Pour François Hollande
Mon nouveau combat : la lutte contre l’illettrisme chez les journalistes et les hommes politiques. J’ai lu « “Un président ne devrait pas dire ça…” », de Gérard Davet et Fabrice Lhomme (Stock, 24,50 €), grands reporters au journal Le Monde. C’est un portrait vivace, coloré et ample de l’actuel chef de l’Etat, dont les auteurs ont recueilli les confidences pendant plusieurs années, confidences qui ont fait la une des grands médias à la sortie du livre en librairie. Presque tout le monde des journaux et des partis y a vu des déclarations scandaleuses du président sur sa vie privée, alors qu’elles sont on ne peut plus pudiques, et la divulgation de secrets d’Etat dont je n’ai pas trouvé trace. Ces bévues ont du reste assuré le succès du livre, ce dont je me réjouis pour son éditeur, Manuel Carcassonne, que j’ai rencontré au milieu des années 1980, chez Albin Michel, où j’officiais comme conseiller littéraire. C’était un jeune normalien qui hésitait entre deux vocations : l’édition et l’écriture. Il n’y avait aucun manuscrit sur mes étagères et j’avais les pieds sur le bureau : c’est sans doute ce qui a décidé Manuel à choisir l’édition. Il s’est vite rendu compte que le métier d’éditeur était plus absorbant que ce qu’il avait imaginé en me regardant ne pas le faire, mais ça ne l’a pas découragé, comme on voit.
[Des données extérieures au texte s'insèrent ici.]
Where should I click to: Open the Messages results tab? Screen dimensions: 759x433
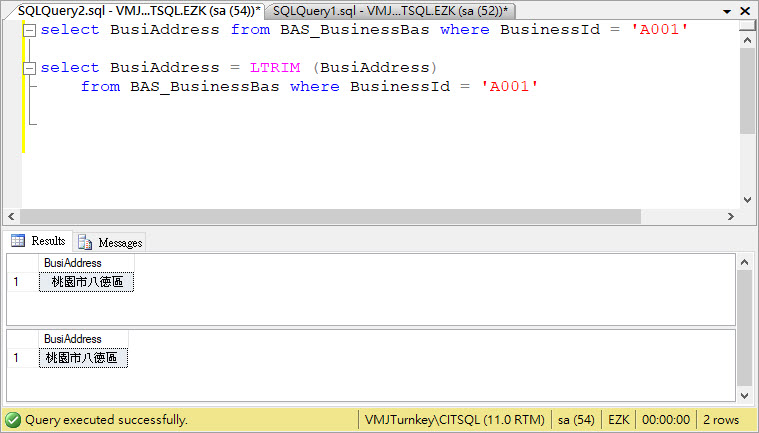(110, 242)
L e l i v r e d e Davet e t Lhomme empêcherait François Hollande de se présenter à l’élection présidentielle pour accomplir un second mandat de cinq ans. Cette intox signée LR – « la vieille droite aux yeux crevés » , disait Mauriac –, avec dans les coins quelques paraphes des frondeurs du PS, nous a beaucoup occupés au cours des dernières semaines et m’a amené à me plonger dans ces 662 pages, moi qui m’étais juré, après les lectures éprouvantes de l’automne pour la remise du prix Renaudot, le 3 novembre – ou plutôt des prix Renaudot, car il y en a trois : le roman, l’essai et le poche –, de ne plus sortir de ma méthode thaïe (« Introduction au thaï », de Noonpackdee Watana Butori et Bernard G. Butori, Assimil). C’est à cause de l’écrivain Henri Lopes, ancien ambassadeur du Congo en France : l’autre soir, il m’a invité à L’Eléphant bleu (≈≈≈), le célèbre restaurant thaï de la rue de la Roquette. J’ai parlé thaï (pasathaï) avec la plus jolie des serveuses, ça m’a donné envie de revivre Bangkok.
A-t-on eu un président de la République plus intelligent que François Hollande depuis le général de Gaulle ? Dans le livre, chaque fois qu’il parle, c’est pour dire quelque chose d’intéressant. Ça doit être parce qu’il ne parle pas dans un micro. Sur la politique intérieure, la fonction présidentielle, les partis, les relations internationales, la vie privée, la sécurité, il est passionnant. Les autres hommes politiques se répètent et se la pètent ; il fait l’inverse.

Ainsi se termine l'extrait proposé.